Pokemon GO captures hearts, minds, cloud resources, and large numbers too
July heralded the release of the augmented reality game Pokémon GO on IoS and Android. Regardless of opinion of the content or style of game play, it has become an overnight success, causing Nintendo's market value to increase dramatically; shares in July went from $15.5 to more than $33.30. It is free to play but generates revenue from in-app purchases. Originally announced in September 2015 as a joint development between Nintendo, The Pokémon Co and Niantic Labs (originally an internal startup at Google) to bring location-based gaming and mobile augmented reality to the mass market, it features a wearable bracelet that communicates with the phone and flashes and vibrates to game events. Its cloud-based interactions need to service millions of concurrent users and withstand the attention of focused hacking attacks. It highlights the use of augmented reality – albeit very light AR – on mobiles, creating social and legislative concerns.

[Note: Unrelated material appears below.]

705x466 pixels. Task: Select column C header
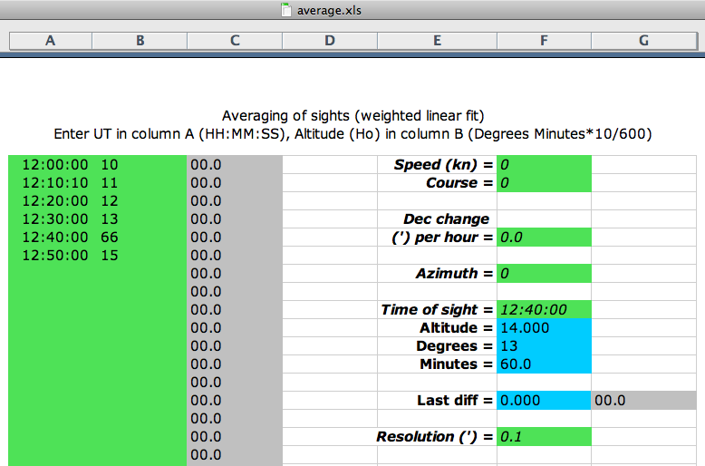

Geo-caching and location-based gaming have lurked in the mobile space for years, including Niantic Labs' Ingress, but now it has a mega brand associated with it, and it has gone mainstream in weeks. Mass-market adoption, if only fleeting, will open the floodgates to this genre of digital business, just as Facebook and Twitter brought attention to social media, and Uber and Airbnb to digital-first disruption.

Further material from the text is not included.